- TEXTO CITADO -
========================================================================

Monday, 23 de December de 2024 ISSN 1519-7670 - Ano 24 - nº 1319

Memórias contemporâneas

O livro Memória da imprensa contemporânea da Bahia, organizado pelo jornalista e professor Sérgio Mattos, reúne 23 depoimentos de profissionais do século 20, muitos dos quais ainda atuando em Salvador. A obra foi lançada no Instituto Geográfico e Histórico da Bahia (IGHB), em 15 julho, com o selo da Coleção Cipriano Barata, iniciada em 2005. O prefácio é da presidente do IGHB, professora Consuelo Ponde de Sena, e a impressão do livro foi patrocinada pela superintendência do Serviço de Apoio às Micro e Pequenas Empresas da Bahia (Sebrae-BA).

Memória da imprensa contemporânea da Bahia é o resultado das entrevistas feitas em 2002 e 2003 por alunos do professor Sérgio Mattos quando ele lecionou no curso de Jornalismo da Unibahia. Dos 23 entrevistados, cinco participaram da etapa inicial da Tribuna da Bahia e seus depoimentos contribuem para a reconstituição da história desta empresa jornalística criada, em 1969, sob a orientação do jornalista Quintino de Carvalho. Trata-se, portanto, de obra oportuna, que é levada ao público às vésperas das comemorações dos 40 anos deste jornal. Um dos cinco depoentes é o próprio organizador de Memória da imprensa contemporânea da Bahia.

========================================================================

- INFORMAÇÕES MOSTRADAS -

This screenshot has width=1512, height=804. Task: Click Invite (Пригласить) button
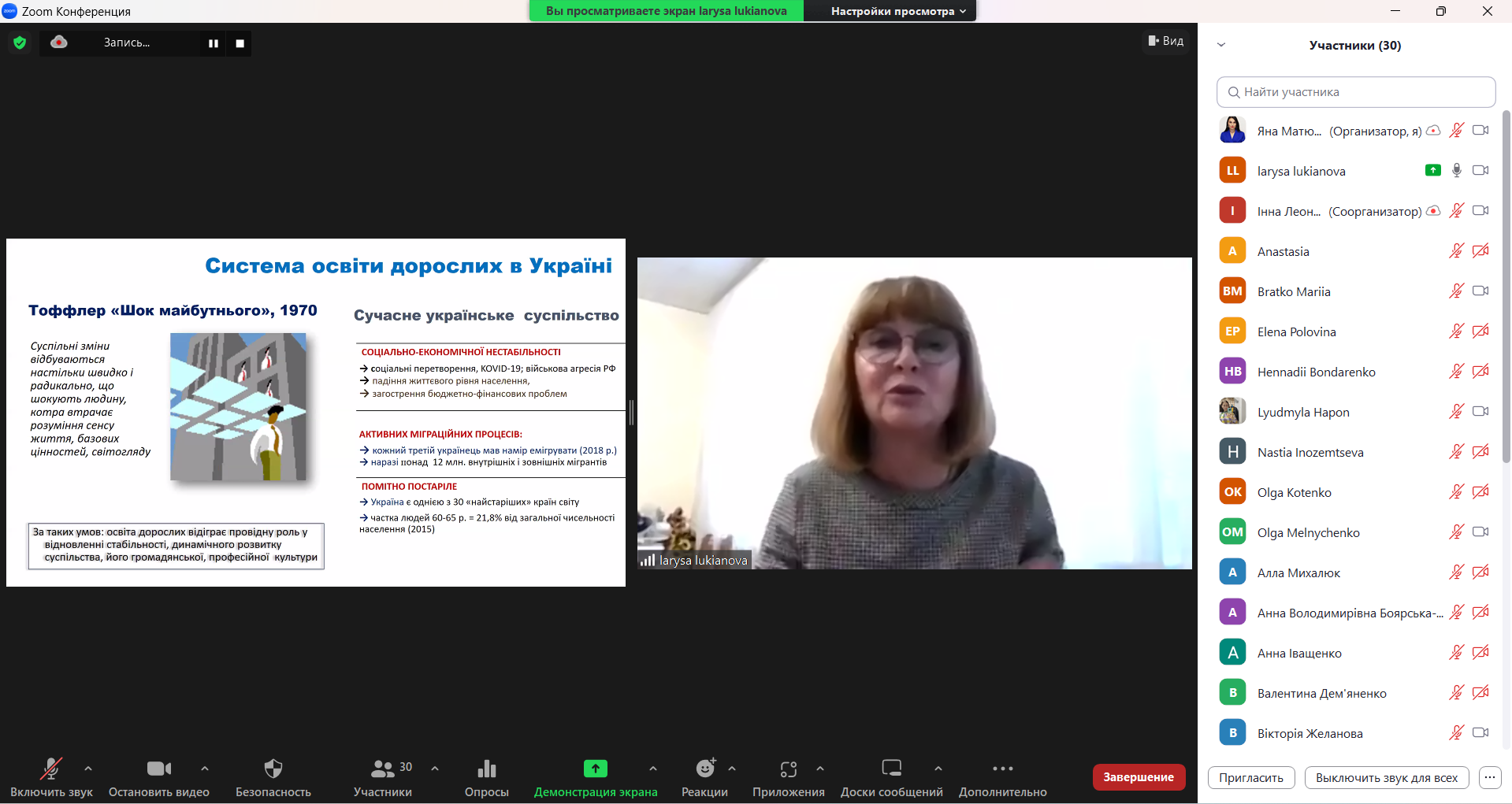[1250, 777]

========================================================================

- LISTA DE TAREFAS -
[1] Resuma o texto citado em duas frases.
[2] Transcreva do texto citado o trecho entre "O livro Memória" e "da Bahia (Sebrae-BA).", inclusive.
Para responder, use só o texto citado, sem nada das linhas.

- RESPOSTAS COMPLETAS -
[1] O livro Memória da imprensa contemporânea da Bahia, organizado por Sérgio Mattos e lançado no IGHB em 15 de julho, reúne 23 depoimentos de profissionais do século 20. Os depoimentos vêm de entrevistas feitas em 2002 e 2003 por alunos de Mattos na Unibahia, e cinco dos entrevistados participaram da etapa inicial da Tribuna da Bahia.

[2]
O livro Memória da imprensa contemporânea da Bahia, organizado pelo jornalista e professor Sérgio Mattos, reúne 23 depoimentos de profissionais do século 20, muitos dos quais ainda atuando em Salvador. A obra foi lançada no Instituto Geográfico e Histórico da Bahia (IGHB), em 15 julho, com o selo da Coleção Cipriano Barata, iniciada em 2005. O prefácio é da presidente do IGHB, professora Consuelo Ponde de Sena, e a impressão do livro foi patrocinada pela superintendência do Serviço de Apoio às Micro e Pequenas Empresas da Bahia (Sebrae-BA).